Le surgissement de la bête
Plombier des joints de compassion, sergent des serre-gens, il ne cesse de donner quelques échantillons de ses travaux en cours. De moches clés semblables à certaines duchesses anglaises perforent les poches de sa gabardine de gars badin. Sans qu’il le sache, il existe en lui du Badiou qui rate la Grande Marche en ses mao tsé tongs là où des sanguines errent font de lui l’impulseur de pensées à coup de tours de vices.
Mais notre héros n’est pas plus de descendants de FFI que des tondeurs de gamines qui offrirent aux rieurs de quoi cracher leur peur. Il n’a rien d’un mille y tend, ne porte ni canadienne, béret ou la moindre tenue de Résistant. Il fait ce qu’il peut avec pour toute arme un petit couteau pliant, au bout prudemment arrondi, reçu par un grand-père le jour de ces quatre ans. Parfois buveur sans parcimonie avec le trivial ou le sublime, il laisse affleurer le grotesque sans trop de mauvais goût et sait reconnaître les pauvres en esprit et les coincés du bulbe sans jamais prétendre assurer que le royaume des cieux leur appartient.
Il y a là selon lui à peine de la place pour deux. Si bien qu’avec Saint François d’Assise et le Salésien tout est complet. Bref, la messe est dite. Ce qui ne l’empêche pas le dimanche à l’église de s’avancer en une marche aussi ridicule que grandiose dans une virginité scénique.
Le voici toujours ravivé, ravinant et non sans ignorer que nous ne sommes équipés d’un logiciel qu’aucun ordinateur ne voudrait accepter. Le nôtre est sans la moindre précision, suppose des suites de départs ratés, des halètements de pensées des suites de cassis ou de dos d’âne bâté, d’irruptions de refrains idiots ou de ruminations surjouées. Sans compter des articulations surprenantes aux liaisons dangereuses.
Mais lorsque tout ça saute, la seule conclusion qui lui vient à l’esprit demeure : “c’est le métier qui rentre”. Il en n’est moins brave pour autant.
Comme on dit d’une actrice à la mode : “c’est une belle personne”. Personne est le mot. Vu les cires constances où l’entre-deux l’emporte. D’allure stylistique enjoué, fond en lui un mouvement chaloupé de chutes de phrases brisées quoique en phrasés — sinon emphatiques — du moins enrobés. Il reste fondu enchaîné aux imprévisibles articulations et écarts de conduite qui le cas échéant peuvent ouvrir au surgissement de la bête. Car comme vous le savez, il faut que le corps exulte. Ses poussées déboulent à chaque fois comme à bâtons rompus.
Elles le transforment en lubrique voyou et obscène coincoin. D’autant qu’avec les femmes il ne fait pas de tri, ne joue jamais le raffiné et opte facilement pour une plus âgée que lui qui s’est égosillée pour lui plaire. Précisons que — la chose faite, entendez là plus que le nécessaire — il la salue toujours d’un intime “ite”. Pour un temps, il oublie son futur fretin. Mais très vite et pour son bien il y revient, aimant dans ce cas le prochain plus qu’il ne s’aime lui-même. A savoir sans des pincettes sur le nez.

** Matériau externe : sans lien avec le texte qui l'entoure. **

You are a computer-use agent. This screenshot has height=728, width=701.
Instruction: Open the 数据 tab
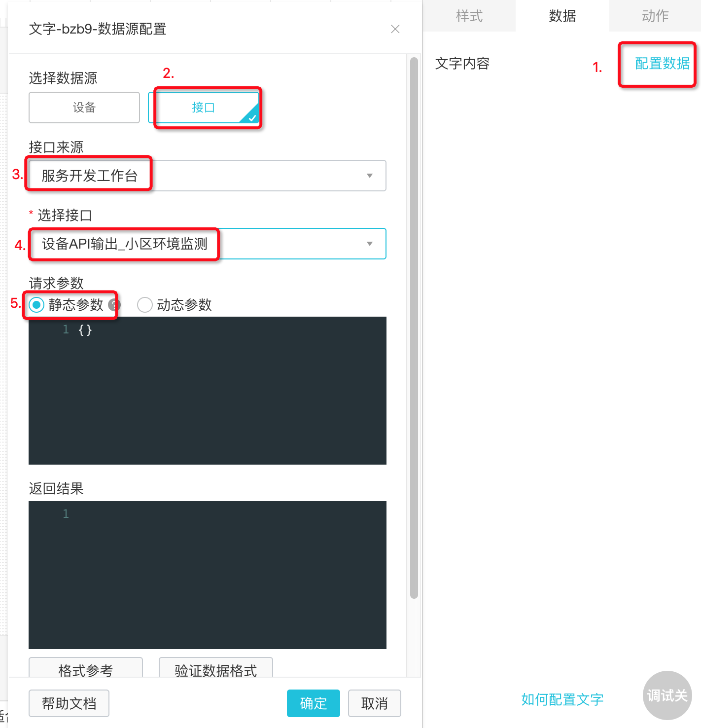click(x=562, y=16)
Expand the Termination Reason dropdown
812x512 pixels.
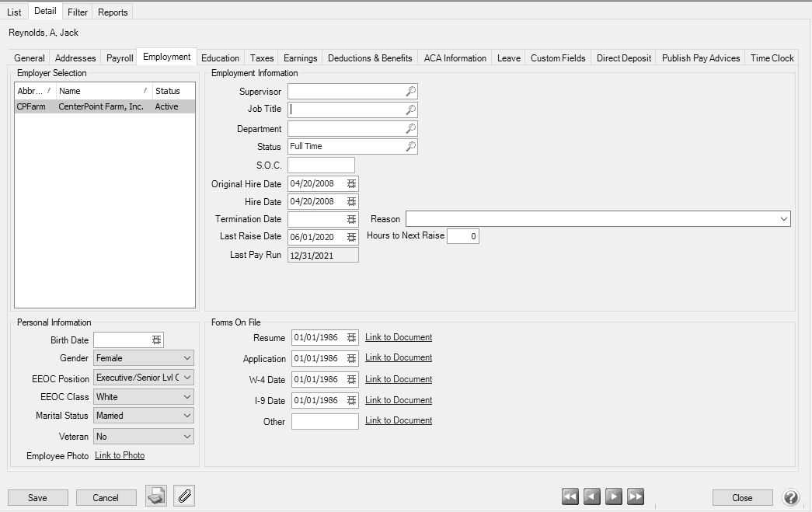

D’aucuns diront qu’il y a trop de testicule dans un tel portrait. Mais c’est qu’il en existe autant voire plus dans nos pensées les plus sublimes. Saints et saintes elles-mêmes n’en sont pas dénuées. D’où toute leur activité de collage de rustines sur la chambre à air de leur destinée. Pour sa part, il se contente de peu mais reste vissé au brancard d’avenantes cuicuisses même de viande molle mais qui durcissent sous l’effet de certaines vocations et propensions dès que, cœur battant, l’envie ou la passion sont bonnes conseillères.

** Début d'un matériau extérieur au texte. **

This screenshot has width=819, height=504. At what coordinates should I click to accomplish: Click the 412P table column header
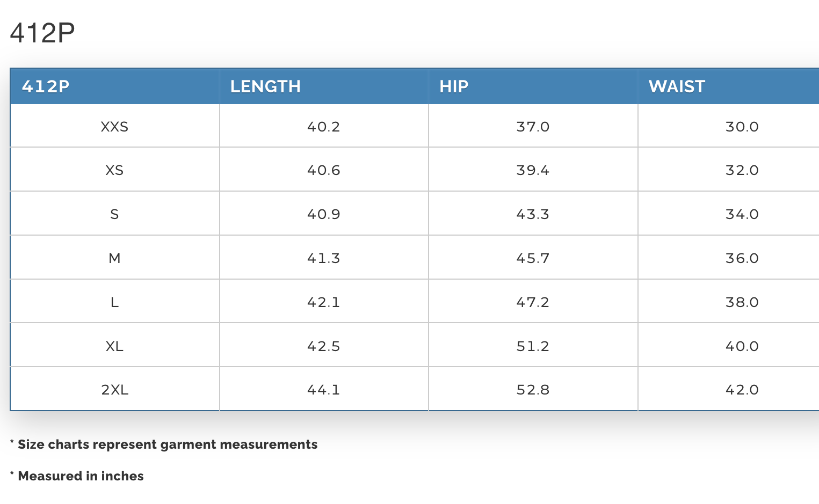[x=46, y=86]
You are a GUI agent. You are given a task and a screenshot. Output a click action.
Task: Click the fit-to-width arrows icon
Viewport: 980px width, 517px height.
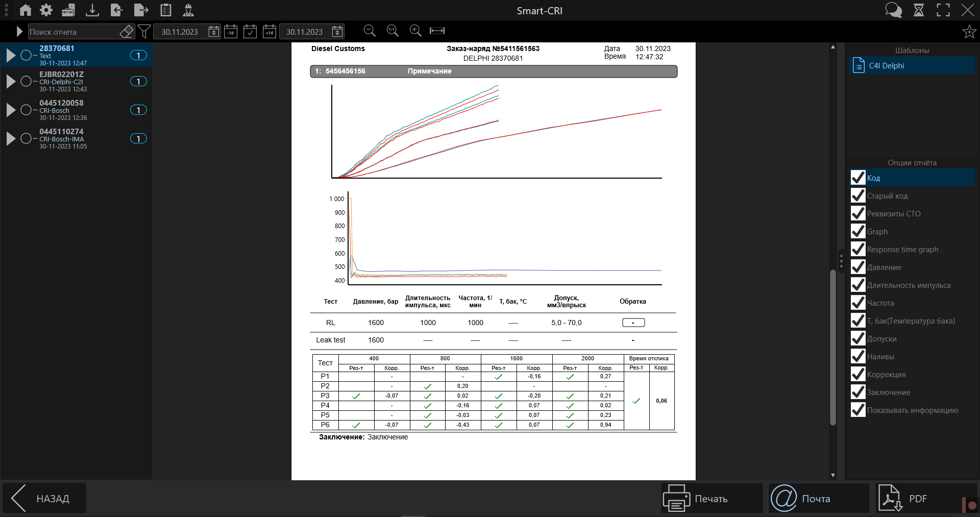click(x=437, y=31)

Il s’en fait l’apôtre ou le quasi saint, mais selon une post-modernité en version laïque. D’autant que de l’ascèse il ignore même le nom, pieds rivés à tout sauf aux cale-pieds de la contrition. Et ce, pour écrabouiller les corps de la tentation et les projections qu’il promet d’accorder à leur destinée un temps galvanisée.